Herkese yeniden merhaba !
Yeni bölüm ile karşınızdayım. Umarım beğenirsiniz. Hemen ufacık bir açıklama yapıp ayrılacağım ve sizi bölüm ile baş başa bırakacağım.
Medya da hikayemizin tanıtım filmi var. Benim fazlasıyla beğendiğim.
Tanıtım filmimizi benim biriciğim, Eylül Soyder hazırladı. O buradan kocaman teşekkürlerimi yolluyorum.
Bir kaç kişi benimle iletişime geçti, daha fazlasını istiyorum. Hemen hepinizle konuşmak istiyorum. Aşağıya sosyal medya hesaplarımı bırakıyorum. Ulaşmak isterseniz çekinmeyin lütfen!
İnstagram: mekeniz
Facebook: mekeniz
Twitter: mekeniiz
Ask.fm: mekeniz
Keyifli okumalar !
დ
Geçmiş, nasırlı ellerinin parmaklarını ruhuma geçirmiş, içimdeki bir parçayı acı çığlıklarım eşliğinde söküp almıştı.
Senelerdir aradığım, bu kayıp parçamı bulmuş gibi hissediyordum. Kurum siyahı gözleri benim gözlerime değdiğinde içimdeki tamamlanmayan yapboz, kayıp parçasını buldu ve tamamlandı. Ruhumdan çıkan ışıklar eşliğinde, kalbim bulunduğu konumdan bir anda fırlayarak duvarın içindeki karanlıkta kayboldu.
Uzun bacakları yardımı ile attığı büyük adımlarla masaya ulaştıklarında; o, soğuk ve sıkkın bakışlarını etrafta gezdiriyordu. Çağrı göz kırpıp yanıma oturduğunda afallamış suratımı gördü ve gözlerini kısarak sorgular bir surat ifadesiyle bana baktığında gözlerimi kaçırdım.
"Gençler bu Bedir," dedi Araz bir anda mevzuya girerek. "Size bahsettiğim, İzmir'den arkadaşım."
Masada ufak bir hoşgeldin nidaları yükselirken sesimi çıkarmadım ve kahveme bakmayı sürdürdüm. "Hoşgeldin," dedi neşeli sesiyle Sare. " Sare ben, memnun oldum."
Elini uzattığında Bedir önce eline baktı, ardından Sareye bakarak elini tuttu. Kahvemi yudumlamak için kafamı kaldırdığımda gözlerimiz, turkuaz bir denizin, patlayarak kumsaldaki kum taneleri ile buluşması gibi buluştu.

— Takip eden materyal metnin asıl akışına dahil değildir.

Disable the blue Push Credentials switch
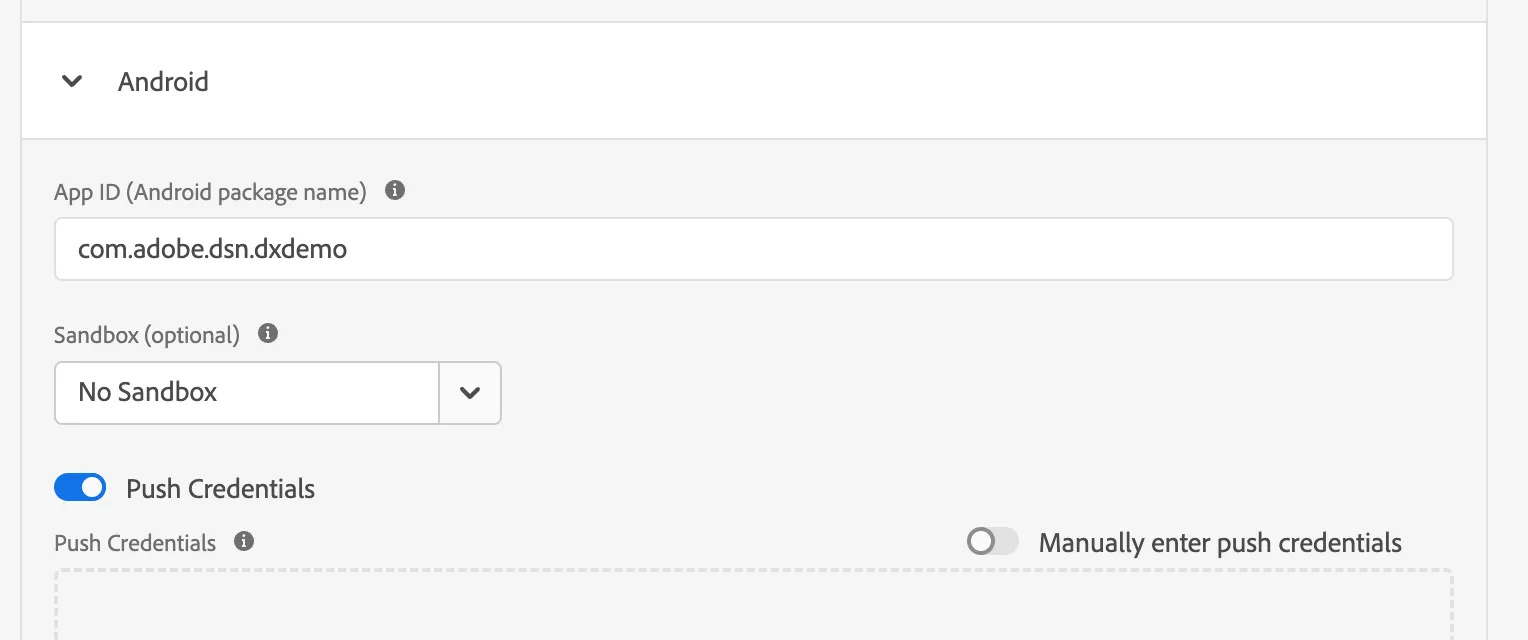Viewport: 1528px width, 640px height. 80,488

Yoğun, aceleci ve boğuk...
Hiç ummadığım bir şey yaptı ve elini uzatarak, "Bedir," dedi sert bir ses tonu kullanarak. Gözlerimi eline düşürdükten sonra kahveyi masaya bıraktım ve elimi eliyle buluşturdum. Gözleri tekrar gözlerimi bulduğunda, kalbim onca yerine tekme atılmış gibi feryat ediyordu.
"Azra Mai," dedim düz bir sesle. Yoğun siyah kaşları çatılmıştı.
"Mai ?" dedi sorar gibi. Böyle bir isin duymadığı için yadırgaması normaldi. İsmimi seviyordum.
"Mai," dedim kafamı sallayarak. Kaşları gevşedi be aynı düz bakışlara döndü. Elini elime daha çok yapıştırırken,
"Memnun oldum Mai." diye mırıldandı.
დ
Bütün dersler jet hızıyla geçip gittikten sonra, anlamsız derecede yakıcı güneşin altında bizimkileri bekliyorduk. Eylül ayında bu derece yakıcı güneş neden ?
Migrenim kudurmak üzereydi ve benim acilen karanlığa ihtiyacım vardı. Yoksa bütün Çekmeceyi kusmuğa boğabilirdim. Bu çileli saatler başlamadan eve gitmeliydim.
Onların kapıdan çıktıklarını gördüğümde yanımıza gelmelerini beklemeden harekete geçtim. Karşıya geçtikten sonra, Ordu Evi'nin yanındaki sokaktan sahile indim. Arkamdan geldiklerini biliyordum. Deniz havası iyi gelebilirdi. Biraz yürümeliydim. Trençkotuma daha sıkı sarılıp omuzumdaki çantayı düzelttim.
ŞİMDİ OKUDUĞUN
NAÇAR
General Fiction.. Uzun zaman önce atılmış bir çığlığın, gün geçtikçe azalan yankısı gibi tükeniyordum. Sonu uçsuz bucaksız ve kör edecek kadar mavi olan bir uçurumun kenarında dikiliyordum ve hiç umulmadık bir anda dizlerimin arkasına yediğim tekmeyle o uçuruma yu...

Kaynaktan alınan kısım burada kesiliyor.